**Task goal**
Render the entries as a Markdown table with the columns Row and Text, giving each line its own row number and leaving out blank lines. Cover only the part that opens with the line containing "is (1747, 1280)." and runs through the end of the entries, and omit the pictures from the answer.

**Available data**
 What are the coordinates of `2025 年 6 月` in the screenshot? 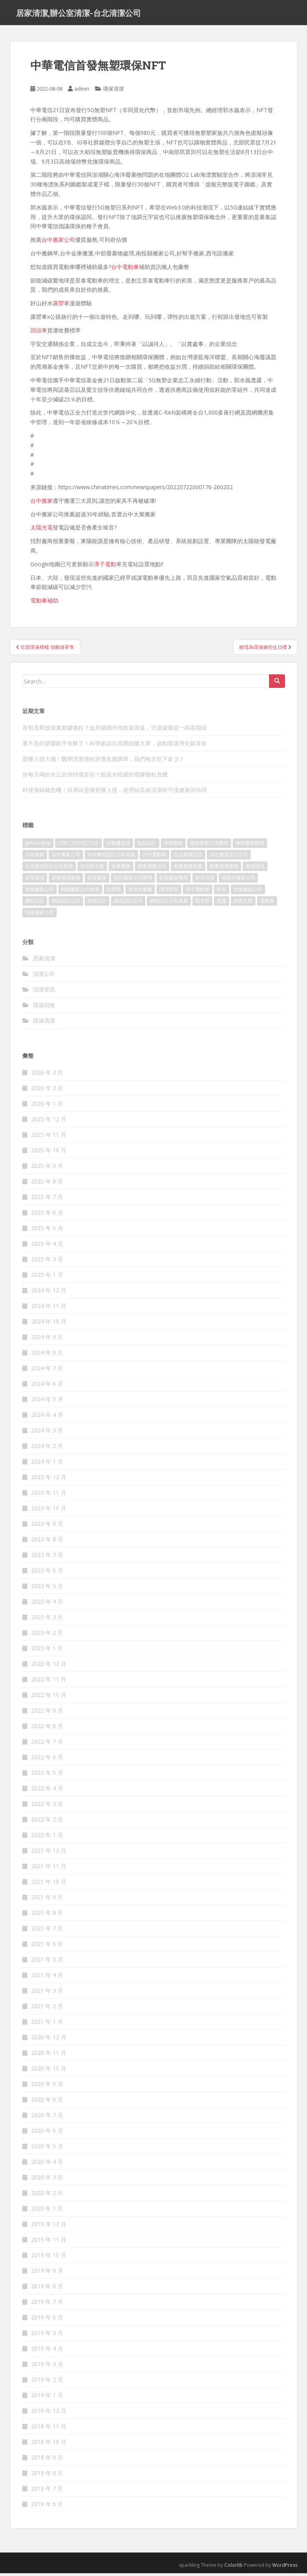 It's located at (47, 1215).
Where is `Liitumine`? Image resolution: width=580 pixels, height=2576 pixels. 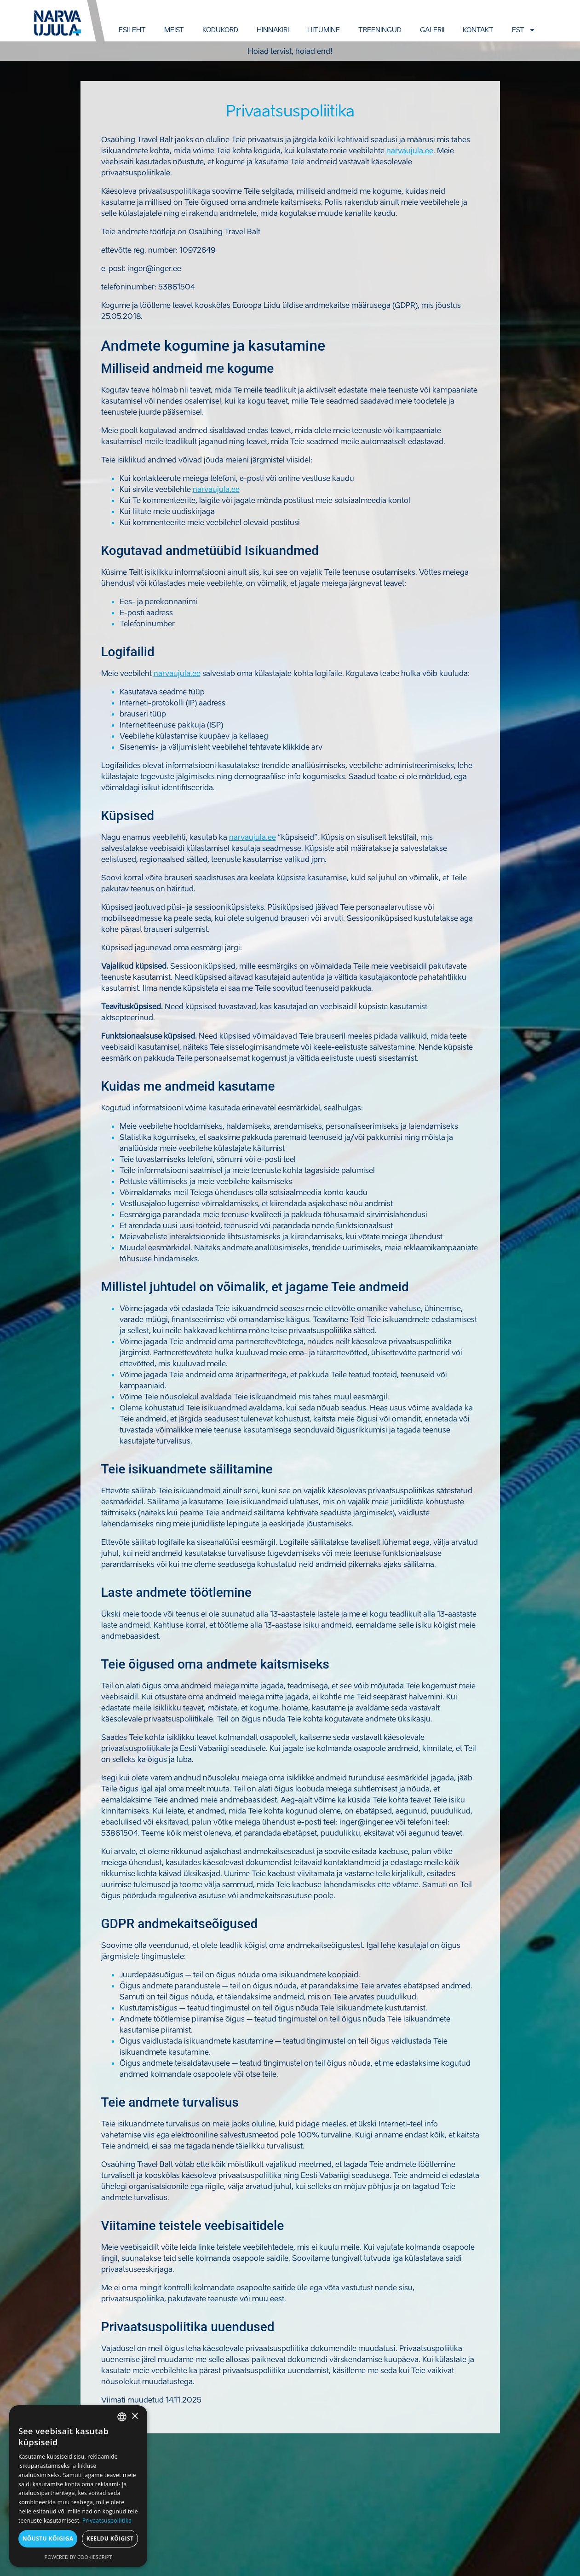 Liitumine is located at coordinates (323, 30).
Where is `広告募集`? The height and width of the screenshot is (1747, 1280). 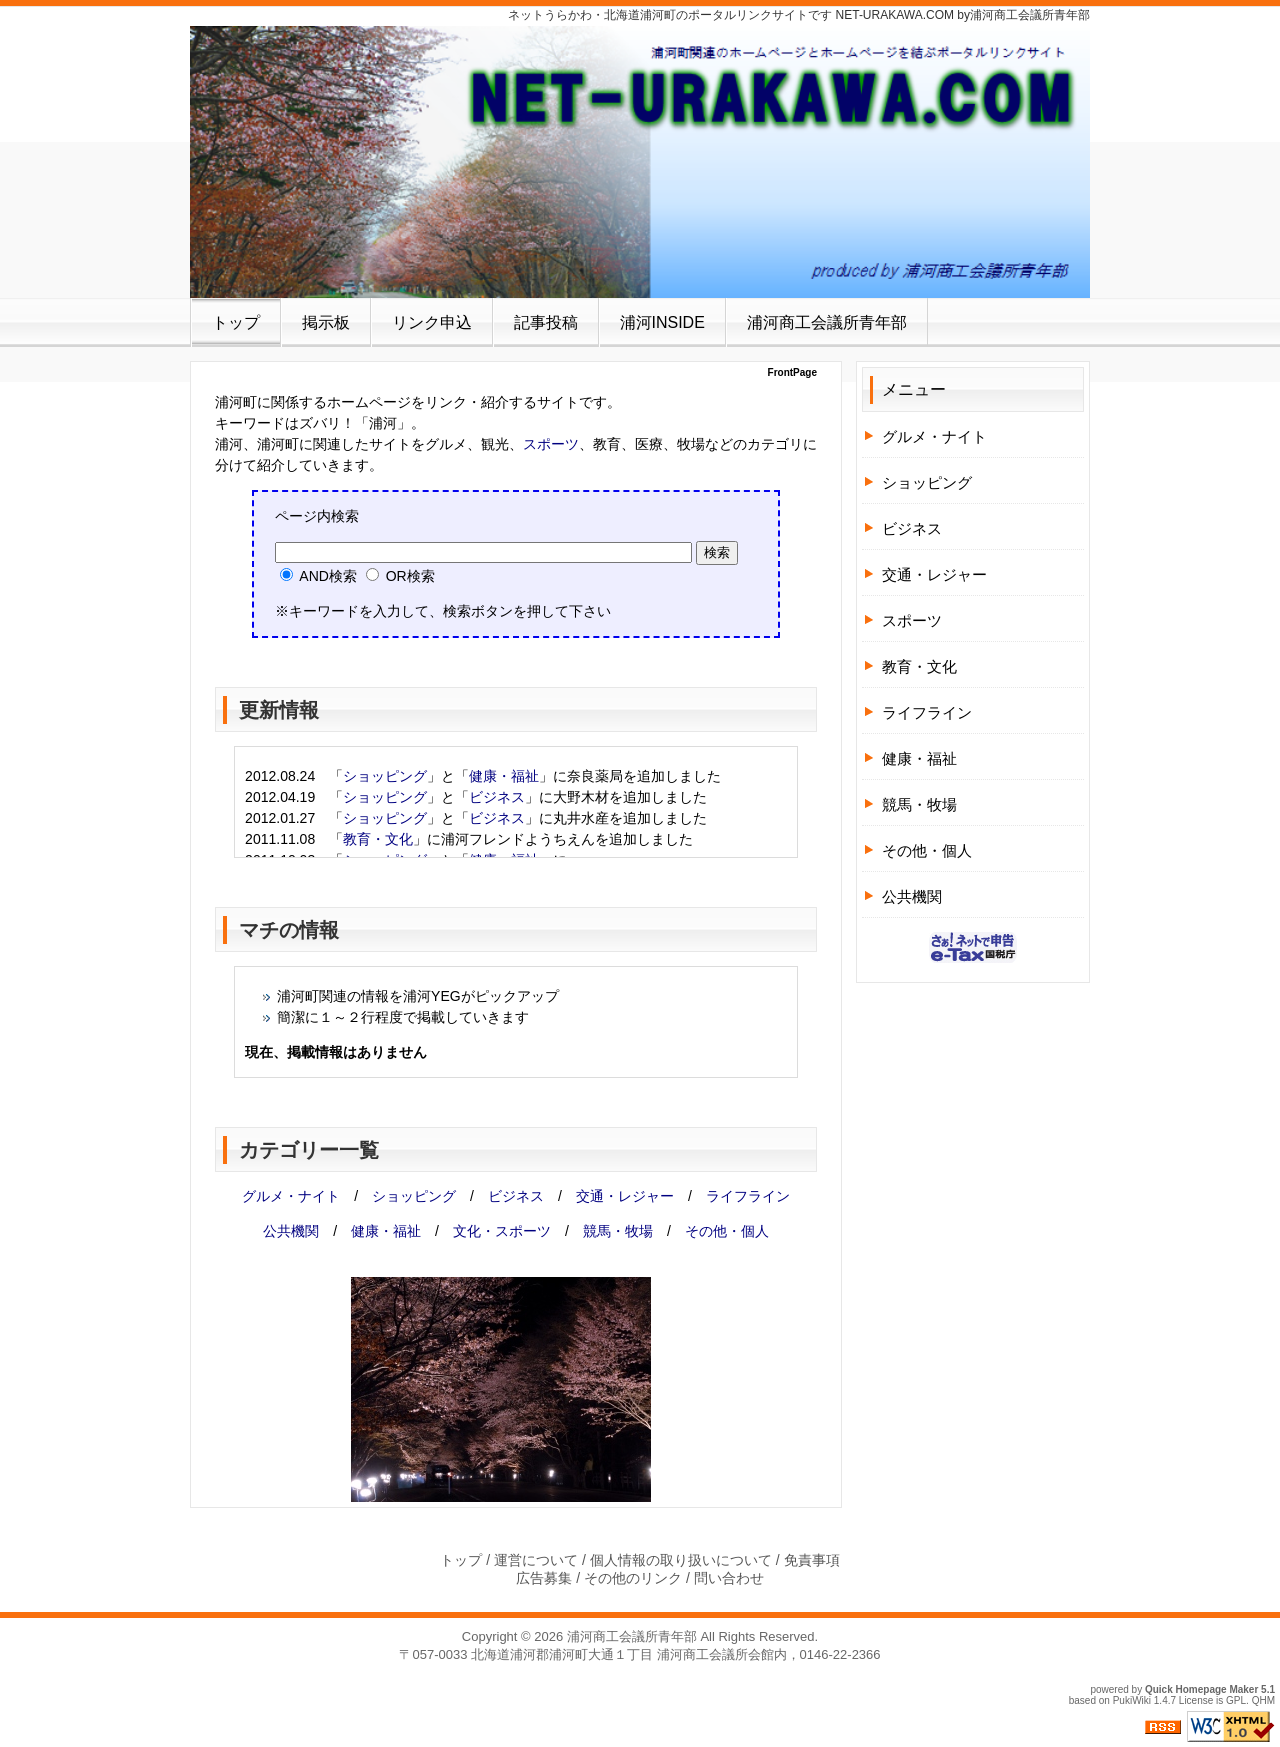
広告募集 is located at coordinates (544, 1578).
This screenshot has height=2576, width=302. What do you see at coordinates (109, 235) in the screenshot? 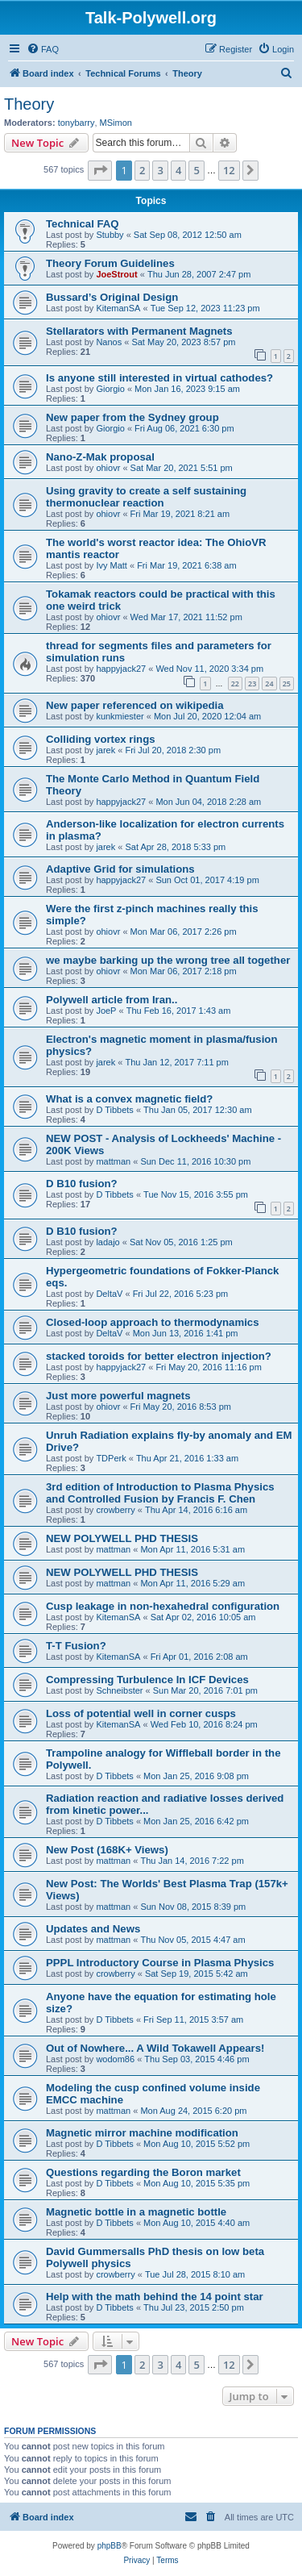
I see `Stubby` at bounding box center [109, 235].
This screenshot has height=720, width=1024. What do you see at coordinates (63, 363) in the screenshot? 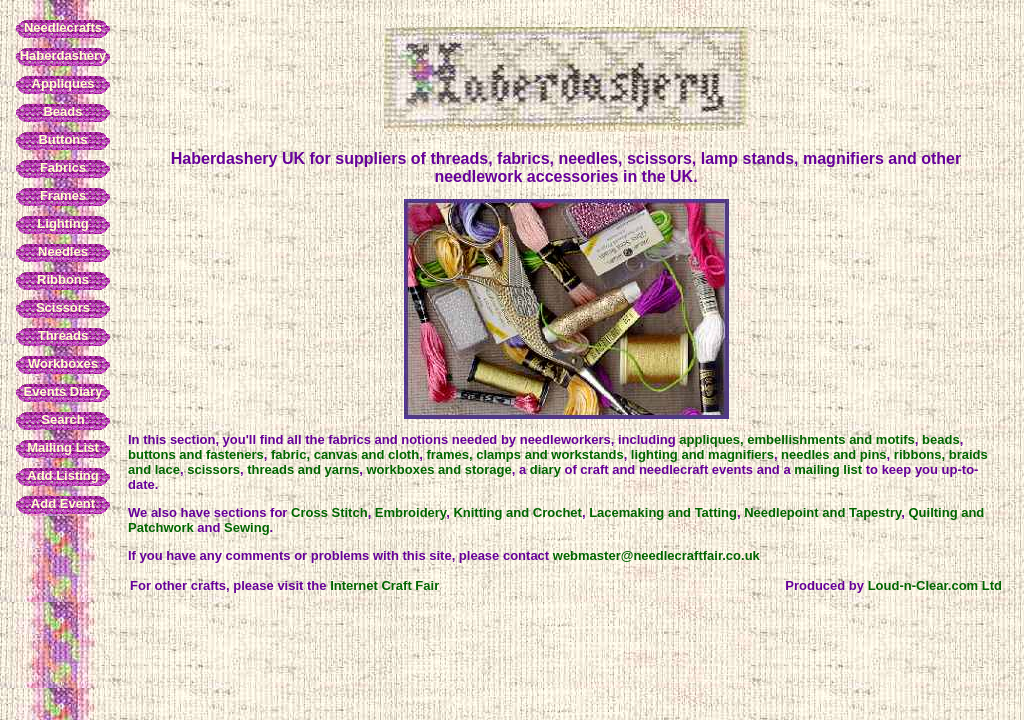
I see `Workboxes` at bounding box center [63, 363].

**Solution for this problem**
| Row | Text |
|---|---|
| 1 | Where is `広告募集`? The height and width of the screenshot is (1747, 1280).  |
| 2 | 広告募集 is located at coordinates (544, 1578). |
| 3 | This screenshot has height=2576, width=302. What do you see at coordinates (109, 235) in the screenshot?  |
| 4 | I see `Stubby` at bounding box center [109, 235]. |
| 5 | This screenshot has height=720, width=1024. What do you see at coordinates (63, 363) in the screenshot?  |
| 6 | I see `Workboxes` at bounding box center [63, 363]. |